The standardization of the .05 alpha level for a successful p-value test was never logically derived and it was always a professional norm. Essentially, it was all hype. Now the profession is finally starting to change.
Now there’s another thing called sample splitting. I’ve seen it used in a few contexts:
- Threshold Estimation
- Interaction Modelling
- Robustness Testing
At this time I’m only prepared to criticize #3. The idea here is that if you have a large sample you can generate two random subsamples, derived a model on one, and forward-test it on the other. This is an exceedingly weak robustness test and in fact this process will cause you to lose particular patterns. Consider the following:
- Sample splitting is not real forward-testing or meta-analysis.

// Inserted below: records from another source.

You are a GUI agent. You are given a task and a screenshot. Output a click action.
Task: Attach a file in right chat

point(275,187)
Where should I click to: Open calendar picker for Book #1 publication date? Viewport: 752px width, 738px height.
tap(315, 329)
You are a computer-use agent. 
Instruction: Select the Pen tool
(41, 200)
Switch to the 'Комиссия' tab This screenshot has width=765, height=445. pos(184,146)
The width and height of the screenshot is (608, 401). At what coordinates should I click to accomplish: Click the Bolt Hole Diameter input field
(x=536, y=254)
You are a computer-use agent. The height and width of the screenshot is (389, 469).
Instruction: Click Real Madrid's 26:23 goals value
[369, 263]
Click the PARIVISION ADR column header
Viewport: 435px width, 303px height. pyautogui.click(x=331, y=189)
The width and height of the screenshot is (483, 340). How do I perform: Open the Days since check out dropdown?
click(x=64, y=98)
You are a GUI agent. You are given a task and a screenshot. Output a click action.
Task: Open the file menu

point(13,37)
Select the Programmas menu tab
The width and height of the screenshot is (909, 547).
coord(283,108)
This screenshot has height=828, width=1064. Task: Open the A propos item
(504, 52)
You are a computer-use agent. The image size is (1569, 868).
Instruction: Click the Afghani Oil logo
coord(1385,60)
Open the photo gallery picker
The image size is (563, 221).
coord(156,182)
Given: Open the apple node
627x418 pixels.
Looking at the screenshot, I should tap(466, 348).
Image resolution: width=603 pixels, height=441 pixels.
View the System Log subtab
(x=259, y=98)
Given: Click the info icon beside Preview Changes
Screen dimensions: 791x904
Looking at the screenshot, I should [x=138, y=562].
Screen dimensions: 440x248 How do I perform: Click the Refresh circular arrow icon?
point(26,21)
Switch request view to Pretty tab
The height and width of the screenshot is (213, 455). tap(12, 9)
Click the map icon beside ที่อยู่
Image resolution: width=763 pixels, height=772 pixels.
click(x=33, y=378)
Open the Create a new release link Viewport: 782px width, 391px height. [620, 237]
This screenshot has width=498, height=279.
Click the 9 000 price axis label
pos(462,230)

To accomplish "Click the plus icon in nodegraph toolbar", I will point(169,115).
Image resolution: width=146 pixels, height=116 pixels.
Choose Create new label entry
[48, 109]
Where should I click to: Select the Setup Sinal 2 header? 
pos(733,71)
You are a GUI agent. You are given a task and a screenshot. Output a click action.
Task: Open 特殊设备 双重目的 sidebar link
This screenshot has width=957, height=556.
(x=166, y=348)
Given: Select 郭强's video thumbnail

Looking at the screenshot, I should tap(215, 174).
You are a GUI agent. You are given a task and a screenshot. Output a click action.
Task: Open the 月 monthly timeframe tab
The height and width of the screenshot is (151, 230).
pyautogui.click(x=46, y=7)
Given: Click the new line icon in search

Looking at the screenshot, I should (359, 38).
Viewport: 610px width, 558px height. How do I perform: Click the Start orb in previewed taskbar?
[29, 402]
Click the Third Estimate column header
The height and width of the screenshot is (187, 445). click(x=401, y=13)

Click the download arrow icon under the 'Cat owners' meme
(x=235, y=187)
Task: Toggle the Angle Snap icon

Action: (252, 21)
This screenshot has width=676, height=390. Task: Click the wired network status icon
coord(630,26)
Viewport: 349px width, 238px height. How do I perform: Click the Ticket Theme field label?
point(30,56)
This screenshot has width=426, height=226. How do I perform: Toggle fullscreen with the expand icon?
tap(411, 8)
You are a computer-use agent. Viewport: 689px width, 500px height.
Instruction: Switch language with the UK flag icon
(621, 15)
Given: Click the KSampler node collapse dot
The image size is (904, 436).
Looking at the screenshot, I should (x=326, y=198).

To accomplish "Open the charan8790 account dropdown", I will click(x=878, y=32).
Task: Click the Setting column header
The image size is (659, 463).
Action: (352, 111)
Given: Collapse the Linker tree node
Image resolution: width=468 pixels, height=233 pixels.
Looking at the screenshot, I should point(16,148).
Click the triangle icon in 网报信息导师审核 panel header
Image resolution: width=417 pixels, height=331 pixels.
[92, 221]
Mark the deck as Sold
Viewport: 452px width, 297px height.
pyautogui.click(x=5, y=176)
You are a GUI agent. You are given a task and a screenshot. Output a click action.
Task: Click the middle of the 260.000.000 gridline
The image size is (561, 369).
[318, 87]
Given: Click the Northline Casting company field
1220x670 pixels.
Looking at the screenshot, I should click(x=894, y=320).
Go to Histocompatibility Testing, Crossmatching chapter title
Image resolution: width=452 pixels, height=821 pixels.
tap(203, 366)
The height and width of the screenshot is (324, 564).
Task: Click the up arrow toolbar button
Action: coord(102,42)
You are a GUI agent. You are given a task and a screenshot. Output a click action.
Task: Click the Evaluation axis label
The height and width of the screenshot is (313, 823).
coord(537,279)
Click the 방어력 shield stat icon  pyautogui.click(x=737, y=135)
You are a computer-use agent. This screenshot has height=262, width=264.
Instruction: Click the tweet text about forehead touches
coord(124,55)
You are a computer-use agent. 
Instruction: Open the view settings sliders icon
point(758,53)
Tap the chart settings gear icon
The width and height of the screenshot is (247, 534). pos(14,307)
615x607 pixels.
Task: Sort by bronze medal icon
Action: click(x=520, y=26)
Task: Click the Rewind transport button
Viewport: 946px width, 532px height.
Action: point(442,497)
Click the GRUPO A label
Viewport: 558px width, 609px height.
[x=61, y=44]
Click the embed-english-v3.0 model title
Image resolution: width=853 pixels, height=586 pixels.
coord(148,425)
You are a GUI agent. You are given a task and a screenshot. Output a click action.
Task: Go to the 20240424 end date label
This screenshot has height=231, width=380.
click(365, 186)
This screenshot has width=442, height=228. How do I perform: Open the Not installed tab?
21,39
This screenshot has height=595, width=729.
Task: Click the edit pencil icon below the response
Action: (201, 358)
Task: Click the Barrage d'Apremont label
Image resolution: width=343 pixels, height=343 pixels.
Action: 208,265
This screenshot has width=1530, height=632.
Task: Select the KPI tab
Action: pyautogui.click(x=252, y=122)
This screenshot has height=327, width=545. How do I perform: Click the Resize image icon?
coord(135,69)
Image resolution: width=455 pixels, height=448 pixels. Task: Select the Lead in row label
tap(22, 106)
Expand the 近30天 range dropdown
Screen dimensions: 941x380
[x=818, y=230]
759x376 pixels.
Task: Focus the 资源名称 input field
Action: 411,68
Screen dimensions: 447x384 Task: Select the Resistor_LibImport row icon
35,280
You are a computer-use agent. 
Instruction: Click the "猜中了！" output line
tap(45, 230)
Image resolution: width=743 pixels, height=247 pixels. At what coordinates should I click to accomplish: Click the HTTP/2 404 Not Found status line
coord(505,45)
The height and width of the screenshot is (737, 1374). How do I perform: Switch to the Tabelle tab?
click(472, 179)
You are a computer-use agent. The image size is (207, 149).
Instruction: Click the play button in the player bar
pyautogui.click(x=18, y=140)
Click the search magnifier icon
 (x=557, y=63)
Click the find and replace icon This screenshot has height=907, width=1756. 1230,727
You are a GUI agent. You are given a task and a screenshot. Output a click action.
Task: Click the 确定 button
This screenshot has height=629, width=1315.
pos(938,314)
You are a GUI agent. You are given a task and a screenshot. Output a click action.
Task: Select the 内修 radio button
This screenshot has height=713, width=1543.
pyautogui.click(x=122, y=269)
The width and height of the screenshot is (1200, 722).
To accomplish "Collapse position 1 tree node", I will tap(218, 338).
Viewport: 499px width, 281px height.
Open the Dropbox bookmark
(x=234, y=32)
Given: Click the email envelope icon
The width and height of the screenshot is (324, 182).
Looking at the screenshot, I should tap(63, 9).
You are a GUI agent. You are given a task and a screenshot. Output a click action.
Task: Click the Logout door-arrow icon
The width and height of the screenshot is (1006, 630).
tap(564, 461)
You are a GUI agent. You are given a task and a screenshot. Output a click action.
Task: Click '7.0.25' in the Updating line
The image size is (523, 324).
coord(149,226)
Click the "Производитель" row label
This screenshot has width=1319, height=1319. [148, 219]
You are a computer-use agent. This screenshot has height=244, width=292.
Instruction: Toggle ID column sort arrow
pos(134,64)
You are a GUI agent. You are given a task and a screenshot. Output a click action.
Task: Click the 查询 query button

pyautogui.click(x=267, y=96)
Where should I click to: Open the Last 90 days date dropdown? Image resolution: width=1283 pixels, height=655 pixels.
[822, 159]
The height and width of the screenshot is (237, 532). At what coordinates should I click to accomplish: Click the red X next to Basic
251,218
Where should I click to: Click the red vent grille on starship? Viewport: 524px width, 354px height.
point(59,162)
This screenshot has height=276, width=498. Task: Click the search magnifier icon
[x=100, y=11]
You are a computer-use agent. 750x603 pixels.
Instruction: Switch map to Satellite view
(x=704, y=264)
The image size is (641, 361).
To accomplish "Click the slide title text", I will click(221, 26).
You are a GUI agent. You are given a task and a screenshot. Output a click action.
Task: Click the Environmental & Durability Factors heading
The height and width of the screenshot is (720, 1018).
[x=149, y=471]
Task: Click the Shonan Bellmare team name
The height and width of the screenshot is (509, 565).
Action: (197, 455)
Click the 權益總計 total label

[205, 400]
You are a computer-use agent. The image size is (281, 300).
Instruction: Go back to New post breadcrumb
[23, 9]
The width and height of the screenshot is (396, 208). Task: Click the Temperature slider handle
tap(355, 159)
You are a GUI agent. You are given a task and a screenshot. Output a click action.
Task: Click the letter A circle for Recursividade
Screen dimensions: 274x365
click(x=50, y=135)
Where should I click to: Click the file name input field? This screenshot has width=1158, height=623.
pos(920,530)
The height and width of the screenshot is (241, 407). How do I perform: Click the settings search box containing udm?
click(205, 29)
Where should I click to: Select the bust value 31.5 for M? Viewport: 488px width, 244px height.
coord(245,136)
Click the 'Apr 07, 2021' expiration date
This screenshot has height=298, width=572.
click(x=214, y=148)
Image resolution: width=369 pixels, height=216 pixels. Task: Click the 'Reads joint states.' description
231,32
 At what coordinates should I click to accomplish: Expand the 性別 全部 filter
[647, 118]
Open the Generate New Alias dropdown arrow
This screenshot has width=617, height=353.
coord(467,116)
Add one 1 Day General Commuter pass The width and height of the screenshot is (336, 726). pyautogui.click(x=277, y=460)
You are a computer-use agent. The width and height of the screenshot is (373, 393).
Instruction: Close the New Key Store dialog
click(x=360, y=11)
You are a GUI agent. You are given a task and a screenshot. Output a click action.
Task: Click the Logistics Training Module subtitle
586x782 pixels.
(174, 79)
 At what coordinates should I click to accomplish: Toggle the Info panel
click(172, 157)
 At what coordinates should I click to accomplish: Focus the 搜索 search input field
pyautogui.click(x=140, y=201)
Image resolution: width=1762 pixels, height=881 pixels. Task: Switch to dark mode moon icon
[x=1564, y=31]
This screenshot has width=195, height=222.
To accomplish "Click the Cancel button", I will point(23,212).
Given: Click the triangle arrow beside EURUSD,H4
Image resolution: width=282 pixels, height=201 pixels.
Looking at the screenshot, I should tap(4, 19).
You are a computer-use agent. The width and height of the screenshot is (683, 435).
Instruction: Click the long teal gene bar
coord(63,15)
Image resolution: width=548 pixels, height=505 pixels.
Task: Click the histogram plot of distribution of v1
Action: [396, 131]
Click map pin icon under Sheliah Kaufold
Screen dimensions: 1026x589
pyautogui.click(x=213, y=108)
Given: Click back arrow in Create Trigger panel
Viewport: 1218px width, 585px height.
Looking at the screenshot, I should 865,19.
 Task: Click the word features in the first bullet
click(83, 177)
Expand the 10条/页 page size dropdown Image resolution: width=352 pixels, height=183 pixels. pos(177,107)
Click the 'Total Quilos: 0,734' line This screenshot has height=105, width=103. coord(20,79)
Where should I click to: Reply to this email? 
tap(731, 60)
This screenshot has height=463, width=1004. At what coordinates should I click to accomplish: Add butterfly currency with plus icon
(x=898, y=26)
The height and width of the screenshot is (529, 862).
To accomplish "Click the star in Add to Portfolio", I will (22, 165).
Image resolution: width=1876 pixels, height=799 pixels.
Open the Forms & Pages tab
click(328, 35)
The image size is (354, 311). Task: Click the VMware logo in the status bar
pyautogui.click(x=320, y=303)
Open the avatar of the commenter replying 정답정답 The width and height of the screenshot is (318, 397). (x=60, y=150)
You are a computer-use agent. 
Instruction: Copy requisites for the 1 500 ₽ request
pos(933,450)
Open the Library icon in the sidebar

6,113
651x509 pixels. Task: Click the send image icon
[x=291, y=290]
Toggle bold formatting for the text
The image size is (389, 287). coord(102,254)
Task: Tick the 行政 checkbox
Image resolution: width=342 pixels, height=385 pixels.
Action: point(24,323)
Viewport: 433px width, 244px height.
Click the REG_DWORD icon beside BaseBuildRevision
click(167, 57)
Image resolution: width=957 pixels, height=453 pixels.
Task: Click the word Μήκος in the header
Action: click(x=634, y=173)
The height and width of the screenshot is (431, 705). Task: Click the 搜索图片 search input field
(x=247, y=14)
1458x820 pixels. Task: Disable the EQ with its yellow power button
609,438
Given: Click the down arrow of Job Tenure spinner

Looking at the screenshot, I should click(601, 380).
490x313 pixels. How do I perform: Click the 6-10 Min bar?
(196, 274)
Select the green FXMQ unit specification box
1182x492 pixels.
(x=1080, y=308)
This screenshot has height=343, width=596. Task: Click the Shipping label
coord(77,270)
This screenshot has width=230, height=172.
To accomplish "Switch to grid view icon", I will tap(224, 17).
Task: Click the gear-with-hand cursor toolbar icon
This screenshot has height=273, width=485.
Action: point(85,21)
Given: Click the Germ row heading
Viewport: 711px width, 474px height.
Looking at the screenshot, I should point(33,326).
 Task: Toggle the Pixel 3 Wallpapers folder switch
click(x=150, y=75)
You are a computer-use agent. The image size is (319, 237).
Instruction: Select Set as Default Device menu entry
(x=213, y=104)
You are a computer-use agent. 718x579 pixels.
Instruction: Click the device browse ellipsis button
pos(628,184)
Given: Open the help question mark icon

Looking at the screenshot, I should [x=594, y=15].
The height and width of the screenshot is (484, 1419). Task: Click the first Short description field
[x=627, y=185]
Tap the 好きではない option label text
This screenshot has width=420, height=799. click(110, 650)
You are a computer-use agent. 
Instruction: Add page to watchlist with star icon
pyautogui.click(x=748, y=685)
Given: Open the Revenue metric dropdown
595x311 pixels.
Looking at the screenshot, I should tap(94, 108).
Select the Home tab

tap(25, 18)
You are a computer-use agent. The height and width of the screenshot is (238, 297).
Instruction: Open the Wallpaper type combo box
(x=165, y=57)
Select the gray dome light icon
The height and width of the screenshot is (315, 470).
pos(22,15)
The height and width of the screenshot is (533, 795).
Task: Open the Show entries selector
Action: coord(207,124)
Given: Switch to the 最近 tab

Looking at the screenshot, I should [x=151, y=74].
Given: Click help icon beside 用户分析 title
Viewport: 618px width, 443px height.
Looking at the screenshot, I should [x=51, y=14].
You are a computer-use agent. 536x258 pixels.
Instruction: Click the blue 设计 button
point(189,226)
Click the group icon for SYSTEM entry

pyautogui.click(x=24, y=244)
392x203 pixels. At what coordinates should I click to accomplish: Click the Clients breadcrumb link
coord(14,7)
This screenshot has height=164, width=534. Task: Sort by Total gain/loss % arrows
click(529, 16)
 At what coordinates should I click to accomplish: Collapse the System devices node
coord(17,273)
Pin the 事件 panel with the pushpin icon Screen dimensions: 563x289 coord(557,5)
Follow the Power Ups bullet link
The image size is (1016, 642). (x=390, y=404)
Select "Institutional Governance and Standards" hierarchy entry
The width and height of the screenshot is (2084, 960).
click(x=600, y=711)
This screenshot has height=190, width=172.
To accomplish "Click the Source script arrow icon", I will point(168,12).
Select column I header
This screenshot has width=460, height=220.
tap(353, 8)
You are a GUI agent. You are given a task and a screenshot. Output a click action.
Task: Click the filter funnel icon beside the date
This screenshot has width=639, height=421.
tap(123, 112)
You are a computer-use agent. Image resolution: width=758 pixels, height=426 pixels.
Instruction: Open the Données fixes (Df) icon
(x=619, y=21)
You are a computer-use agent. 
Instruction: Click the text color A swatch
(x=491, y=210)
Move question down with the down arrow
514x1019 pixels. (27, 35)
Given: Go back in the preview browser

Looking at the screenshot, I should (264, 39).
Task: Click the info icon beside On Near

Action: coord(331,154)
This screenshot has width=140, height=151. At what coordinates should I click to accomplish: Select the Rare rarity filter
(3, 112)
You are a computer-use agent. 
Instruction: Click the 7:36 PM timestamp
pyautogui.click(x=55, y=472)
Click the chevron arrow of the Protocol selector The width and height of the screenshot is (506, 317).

The following occur in real cross-sample analysis, but not in sample splitting:
- Reduced exposure to measurement bias.
- Reduced exposure to cherry-picking specifications.
- Implicit robustness checks due to various unexpected and/or unobserved differences.
- Sample splitting may cause certain independent variables to appear in one sample and not the other.
- Sample splitting may cause certain cross-relations between independent variables to exist in one sample and not the other.
- Even if both variables are in both places, the significance of a cross-correlation may be lost.
- This may be due to the absence of variance-reducing covariates in one or another subsample.
- Sample splitting may cause an analyst to miss the significance of variables which are significant but have a high variance.
- Using the full/pooled/aggregated sample will allow the analyst to identify the coefficient more precisely.
- If you are really stuck on sample splitting, consider pooling afterward and adopting the pooled coefficient, esp when the confidence intervals on either sample are consistent.
- Since you’re not doing real cross-sample analysis as per (1) then really your just checking for variable significance with smaller n.
- This is cool, but you don’t need to engage the whole sample splitting process to do that.
- Why 2 subsamples? A real test would leverage, at best, f(n) subsamples and check for robustness at each level.
- f(n) is like this: Start with one sample, then two, then three, and so on until each subsample has 2 observations each. Then you’re done, with #subsamples = n/2.
- The point of this is to check for cross-sample durability of variable significance. This is supposedly the lauded quality of sample splitting.
- But, the same comprehensive durability check is implicit in the ordinary p-value of the specification in the aggregated sample.
It is really point 6.3 which makes my case most strongly. I am not asserting that sample splitting does not check for robustness. I am asserting that it checks for robustness in a way which is mathematically equivalent to not having split the sample, and as a result is an utter waste of time in practice.
Tangentially: Becker and Stigler discuss the existance of fashions and fads about scientific doctrine in the classic De Gustibus Non Est Disputandum.